New Orleans Saints wide receiver Marques Colston (12) runs after catching a pass during the second quarter against the Carolina Panthers at Bank of America Stadium. Mandatory Credit: Jeremy Brevard-USA TODAY Sports
In his first seven games of the 2013 season, New Orleans Saints No. 1 wide receiver Marques Colston had just 27 receptions, including just six catches from weeks five to eight. Most of us were wondering what was up with Colston, and there were some people who were even going as far to predict Colston’s decline or call his season a lost year. Others saw that the Saints offense was incorporating many different targets and using Colston less as a result, but it was still a bit unsettling to see that he wasn’t getting the kind of numbers he put up in his previous three seasons (80+ receptions in each year).
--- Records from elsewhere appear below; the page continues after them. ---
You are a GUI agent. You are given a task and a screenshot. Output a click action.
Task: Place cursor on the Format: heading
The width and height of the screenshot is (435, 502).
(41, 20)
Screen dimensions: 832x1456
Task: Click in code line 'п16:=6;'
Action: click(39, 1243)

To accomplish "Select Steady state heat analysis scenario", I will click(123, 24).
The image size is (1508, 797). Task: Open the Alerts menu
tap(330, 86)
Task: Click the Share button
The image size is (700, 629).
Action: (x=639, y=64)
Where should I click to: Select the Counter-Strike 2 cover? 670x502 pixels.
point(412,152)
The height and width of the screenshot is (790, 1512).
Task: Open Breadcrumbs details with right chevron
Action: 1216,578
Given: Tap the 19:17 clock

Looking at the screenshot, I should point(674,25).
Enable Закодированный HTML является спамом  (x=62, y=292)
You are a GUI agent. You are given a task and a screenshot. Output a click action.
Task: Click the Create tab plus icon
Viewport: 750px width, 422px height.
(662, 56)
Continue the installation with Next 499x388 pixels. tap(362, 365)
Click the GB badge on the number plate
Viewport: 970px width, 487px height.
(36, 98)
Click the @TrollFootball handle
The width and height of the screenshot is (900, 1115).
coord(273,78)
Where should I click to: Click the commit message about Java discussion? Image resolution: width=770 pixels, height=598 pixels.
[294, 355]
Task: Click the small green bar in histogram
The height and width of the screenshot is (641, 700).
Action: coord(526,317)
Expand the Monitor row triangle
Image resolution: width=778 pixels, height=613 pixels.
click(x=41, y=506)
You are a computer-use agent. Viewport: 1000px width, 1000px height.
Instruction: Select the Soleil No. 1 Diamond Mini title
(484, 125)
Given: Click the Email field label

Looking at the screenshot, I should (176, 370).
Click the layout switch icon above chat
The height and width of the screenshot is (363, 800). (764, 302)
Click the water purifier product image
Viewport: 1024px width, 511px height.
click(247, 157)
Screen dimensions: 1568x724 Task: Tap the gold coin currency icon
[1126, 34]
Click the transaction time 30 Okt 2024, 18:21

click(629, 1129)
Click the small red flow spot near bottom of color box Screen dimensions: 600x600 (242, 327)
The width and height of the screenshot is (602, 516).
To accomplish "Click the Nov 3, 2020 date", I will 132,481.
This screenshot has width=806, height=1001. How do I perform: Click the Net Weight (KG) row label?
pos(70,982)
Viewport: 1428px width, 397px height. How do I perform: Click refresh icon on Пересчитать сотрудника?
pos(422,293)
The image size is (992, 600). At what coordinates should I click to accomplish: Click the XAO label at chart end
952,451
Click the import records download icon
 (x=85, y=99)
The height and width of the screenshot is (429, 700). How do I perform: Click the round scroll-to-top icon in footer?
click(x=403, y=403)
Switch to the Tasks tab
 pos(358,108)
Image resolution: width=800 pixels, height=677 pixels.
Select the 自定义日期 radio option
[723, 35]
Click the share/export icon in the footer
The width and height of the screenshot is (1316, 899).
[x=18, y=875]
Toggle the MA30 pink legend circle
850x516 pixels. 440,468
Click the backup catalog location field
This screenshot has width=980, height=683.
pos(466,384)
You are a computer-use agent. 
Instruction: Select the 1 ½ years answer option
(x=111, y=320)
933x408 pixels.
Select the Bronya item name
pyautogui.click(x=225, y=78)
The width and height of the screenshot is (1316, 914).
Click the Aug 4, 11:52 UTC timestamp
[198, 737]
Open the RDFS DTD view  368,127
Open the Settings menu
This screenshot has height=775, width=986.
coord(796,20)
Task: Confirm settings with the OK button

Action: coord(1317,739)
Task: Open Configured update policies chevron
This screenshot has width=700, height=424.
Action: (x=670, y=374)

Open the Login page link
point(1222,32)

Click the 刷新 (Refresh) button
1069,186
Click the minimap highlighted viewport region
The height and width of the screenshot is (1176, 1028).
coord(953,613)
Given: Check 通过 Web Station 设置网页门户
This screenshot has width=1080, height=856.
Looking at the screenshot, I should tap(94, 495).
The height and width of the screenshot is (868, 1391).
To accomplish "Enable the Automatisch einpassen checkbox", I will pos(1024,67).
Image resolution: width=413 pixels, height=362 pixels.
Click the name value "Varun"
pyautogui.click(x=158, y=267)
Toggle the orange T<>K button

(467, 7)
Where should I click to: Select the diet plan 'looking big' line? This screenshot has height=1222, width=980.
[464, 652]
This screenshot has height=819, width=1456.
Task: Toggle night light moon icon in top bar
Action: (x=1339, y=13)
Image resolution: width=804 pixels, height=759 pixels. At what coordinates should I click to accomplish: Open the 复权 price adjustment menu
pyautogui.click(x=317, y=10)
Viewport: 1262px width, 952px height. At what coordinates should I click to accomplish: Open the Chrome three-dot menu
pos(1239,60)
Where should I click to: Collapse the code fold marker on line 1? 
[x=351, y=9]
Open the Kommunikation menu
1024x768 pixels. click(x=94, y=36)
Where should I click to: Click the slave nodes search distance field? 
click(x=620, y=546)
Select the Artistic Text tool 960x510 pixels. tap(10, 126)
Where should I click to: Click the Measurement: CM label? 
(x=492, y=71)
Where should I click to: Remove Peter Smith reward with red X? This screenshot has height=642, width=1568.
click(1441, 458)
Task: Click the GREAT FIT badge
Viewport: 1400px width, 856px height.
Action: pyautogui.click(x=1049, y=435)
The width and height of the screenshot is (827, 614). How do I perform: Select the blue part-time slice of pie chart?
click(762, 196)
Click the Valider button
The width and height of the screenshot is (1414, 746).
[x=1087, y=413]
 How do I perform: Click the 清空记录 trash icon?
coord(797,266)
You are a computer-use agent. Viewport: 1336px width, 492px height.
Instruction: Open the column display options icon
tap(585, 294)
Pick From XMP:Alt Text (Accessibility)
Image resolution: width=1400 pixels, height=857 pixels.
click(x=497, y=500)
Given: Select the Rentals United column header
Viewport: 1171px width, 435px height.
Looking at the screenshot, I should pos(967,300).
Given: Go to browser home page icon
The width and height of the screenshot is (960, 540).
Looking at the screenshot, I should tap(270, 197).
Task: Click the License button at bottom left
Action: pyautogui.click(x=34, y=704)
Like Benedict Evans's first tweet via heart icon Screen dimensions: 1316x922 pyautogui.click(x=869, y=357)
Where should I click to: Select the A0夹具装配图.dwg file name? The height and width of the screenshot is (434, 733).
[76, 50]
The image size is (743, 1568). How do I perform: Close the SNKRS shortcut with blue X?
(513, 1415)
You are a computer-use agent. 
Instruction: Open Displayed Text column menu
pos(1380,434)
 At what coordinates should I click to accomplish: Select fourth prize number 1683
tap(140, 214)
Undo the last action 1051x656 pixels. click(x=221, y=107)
Colston finished the 2013 season with 75 catches for 943 yards and five touchdowns, and those are solid numbers. However, they were also his worst numbers since the 2008 season. I wouldn’t go around calling Colston’s 2013 season a disappointment at all, because he made use of all the targets he was given, showed that he is the most consistent WR in the NFL, and he really bounced back from a disappointing first eight weeks.
The Saints decided to rest Colston in Week 9 against the New York Jets (the Saints lost that game, by the way, though missing Colston wasn’t the reason why), as Colston was fighting through a nagging knee injury. It looks like the rest had a huge effect on Colston’s season, because the versatile wideout was excellent from Week 10 on.
From Week 10 to Week 17, Marques Colston never had less than four receptions in a single game, averaging a stout 75.1 receiving yards per game in that time span. That’s quite the turn-around, and those stats just show how consistent Colston was during the home stretch of the Saints season; they are also right on-par with WR1 numbers.
Colston is definitely a No. 1 receiver, and he did everything he could yesterday and once again showed why he is easily Brees’s No. 1 target. He’s such a savvy, smooth route-runner that he’s almost always open, and he has such good hands that he rarely drops a pass. The Seattle Seahawks were focused on taking Jimmy Graham and the screen game away from Brees and the Saints, and it’s safe to say that they executed that to perfection and really hampered the Saints offense by doing that.
It was clear that Colston was easily the best player on the Saints yesterday, and he was the guy carrying Brees and the offense afloat. A whopping 16 targets went his way due to the other receivers getting suffocated by the amazing Seahawks defense, and Colston got 11 of those 16 passes thrown at him for 144 yards in a hyper-efficient day. He simply got open at will in the middle of the field, and it was a remarkable performance from Colston that deserves plenty of praise. The consistent 70-catch wideout has never averaged less yards per game in a season in his career than he did this year, but that’s because of his hobbled, slow start to he season; he was simply magnificent and a crucial, ever-reliable part of the team in the second half of the year.